Animals’ needs should be respected and all animals should be treated with kindness.
Excellent book for children, still enjoyable as an adult.
As usual, I grabbed Do Unto Animals from my library’s featured shelf. The cover is eye-catching and I love animals, so it was a pretty easy sell.
Do Unto Animals is aimed towards children, featuring simple language and easy-to-understand stories and comparisons to help build empathy toward animals. It also feels like a children’s book because of its heavy emphasis on the colorful, adorable artwork and its picture-book size and shape.
Despite being older than the target audience and not having any children of my own to share the book with, I enjoyed it immensely. Stewart’s writing style is accessible and kind without feeling judgmental or edging onto a soapbox, and her words are beautifully illustrated by Ashlock.
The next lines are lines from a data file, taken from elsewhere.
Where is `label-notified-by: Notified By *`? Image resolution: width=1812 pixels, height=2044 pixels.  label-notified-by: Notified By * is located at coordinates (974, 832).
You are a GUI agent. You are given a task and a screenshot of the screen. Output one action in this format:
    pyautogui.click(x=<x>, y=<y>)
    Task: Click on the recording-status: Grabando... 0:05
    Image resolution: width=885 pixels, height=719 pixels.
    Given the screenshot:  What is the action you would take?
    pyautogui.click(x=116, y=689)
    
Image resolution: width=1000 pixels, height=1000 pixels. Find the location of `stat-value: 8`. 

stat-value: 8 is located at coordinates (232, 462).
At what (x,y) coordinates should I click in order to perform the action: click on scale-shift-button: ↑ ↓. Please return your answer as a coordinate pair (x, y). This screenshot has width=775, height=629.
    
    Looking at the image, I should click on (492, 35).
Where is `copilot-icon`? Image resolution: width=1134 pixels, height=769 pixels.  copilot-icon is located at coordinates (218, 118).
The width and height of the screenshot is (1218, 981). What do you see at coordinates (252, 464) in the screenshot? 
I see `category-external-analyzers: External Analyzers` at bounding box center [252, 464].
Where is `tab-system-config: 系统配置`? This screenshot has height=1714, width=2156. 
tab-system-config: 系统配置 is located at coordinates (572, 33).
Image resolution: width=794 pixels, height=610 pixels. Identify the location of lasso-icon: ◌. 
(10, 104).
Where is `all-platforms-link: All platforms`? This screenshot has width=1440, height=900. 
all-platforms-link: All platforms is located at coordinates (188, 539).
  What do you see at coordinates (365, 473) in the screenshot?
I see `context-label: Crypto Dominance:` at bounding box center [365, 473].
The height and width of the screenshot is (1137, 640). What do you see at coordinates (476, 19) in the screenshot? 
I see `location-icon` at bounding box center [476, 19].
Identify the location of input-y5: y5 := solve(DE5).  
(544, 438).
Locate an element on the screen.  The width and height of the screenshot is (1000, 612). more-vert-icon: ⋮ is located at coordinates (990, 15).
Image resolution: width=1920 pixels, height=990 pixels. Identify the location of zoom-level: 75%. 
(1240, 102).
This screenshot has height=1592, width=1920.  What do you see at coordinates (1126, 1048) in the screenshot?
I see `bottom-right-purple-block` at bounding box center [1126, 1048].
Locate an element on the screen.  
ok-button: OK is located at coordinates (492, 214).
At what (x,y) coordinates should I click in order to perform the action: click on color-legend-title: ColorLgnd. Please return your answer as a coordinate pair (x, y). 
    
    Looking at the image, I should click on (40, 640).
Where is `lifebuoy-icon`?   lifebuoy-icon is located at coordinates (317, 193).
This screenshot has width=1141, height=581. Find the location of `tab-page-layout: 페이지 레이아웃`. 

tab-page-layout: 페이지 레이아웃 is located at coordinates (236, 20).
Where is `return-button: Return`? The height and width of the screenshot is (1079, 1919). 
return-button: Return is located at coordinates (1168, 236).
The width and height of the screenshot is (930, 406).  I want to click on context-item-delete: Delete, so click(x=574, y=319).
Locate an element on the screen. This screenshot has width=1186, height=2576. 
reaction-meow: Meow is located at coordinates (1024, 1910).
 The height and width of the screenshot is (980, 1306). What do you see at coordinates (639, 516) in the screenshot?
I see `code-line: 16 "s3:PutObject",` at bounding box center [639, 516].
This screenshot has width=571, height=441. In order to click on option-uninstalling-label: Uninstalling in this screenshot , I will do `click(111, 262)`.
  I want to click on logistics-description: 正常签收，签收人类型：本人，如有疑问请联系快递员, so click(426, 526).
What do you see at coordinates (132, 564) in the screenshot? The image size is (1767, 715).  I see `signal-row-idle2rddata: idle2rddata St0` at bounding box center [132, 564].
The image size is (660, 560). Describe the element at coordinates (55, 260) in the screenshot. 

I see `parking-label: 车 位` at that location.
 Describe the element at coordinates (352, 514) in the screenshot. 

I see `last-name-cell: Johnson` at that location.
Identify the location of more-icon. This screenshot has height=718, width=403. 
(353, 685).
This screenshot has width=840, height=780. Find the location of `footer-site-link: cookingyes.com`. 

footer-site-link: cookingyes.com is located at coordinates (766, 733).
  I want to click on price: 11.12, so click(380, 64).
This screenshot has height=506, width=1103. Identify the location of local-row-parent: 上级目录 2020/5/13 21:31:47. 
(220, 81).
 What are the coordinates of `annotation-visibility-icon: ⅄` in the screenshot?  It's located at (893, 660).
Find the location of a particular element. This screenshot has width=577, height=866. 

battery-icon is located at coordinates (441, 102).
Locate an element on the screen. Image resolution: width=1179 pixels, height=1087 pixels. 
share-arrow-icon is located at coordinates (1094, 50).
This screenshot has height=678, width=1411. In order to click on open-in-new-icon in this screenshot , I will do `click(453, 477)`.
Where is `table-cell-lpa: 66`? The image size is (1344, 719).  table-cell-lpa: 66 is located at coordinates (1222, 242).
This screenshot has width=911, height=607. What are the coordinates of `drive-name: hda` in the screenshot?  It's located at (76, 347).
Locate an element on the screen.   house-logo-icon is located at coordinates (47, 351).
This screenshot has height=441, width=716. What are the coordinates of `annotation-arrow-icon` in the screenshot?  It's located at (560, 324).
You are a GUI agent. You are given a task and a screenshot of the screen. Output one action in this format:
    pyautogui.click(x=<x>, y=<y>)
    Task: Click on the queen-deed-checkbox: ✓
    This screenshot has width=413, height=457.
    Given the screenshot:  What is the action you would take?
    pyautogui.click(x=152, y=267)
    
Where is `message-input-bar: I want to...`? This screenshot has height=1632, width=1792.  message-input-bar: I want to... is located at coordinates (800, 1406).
If you like animals, give this one a flip-through, even if it’s just to take a look at the art. I loved it.
The message of Do Unto Animals is nothing new to me. I’ve always treated animals kindly and felt a strong sense of compassion for creatures great and small. If you’ve ever talked to me in person, you know I’m a vegetarian. Not eating meat has given me a sense of calm by removing the tension I felt every time I ate meat. A tension I didn’t even know was there until it was gone. And now that I’ve lived without it for a few years, I just don’t know if I can ever go back.
But this isn’t about vegetarianism. In fact, I can’t even remember vegetarianism being talked about in the book. I’m sure it was mentioned, but it wasn’t preached. Do Unto Animals isn’t that kind of book. Instead, it just focuses on making animals’ lives as pleasant as possible, in ways that are good for them — not ways we want to be good for them.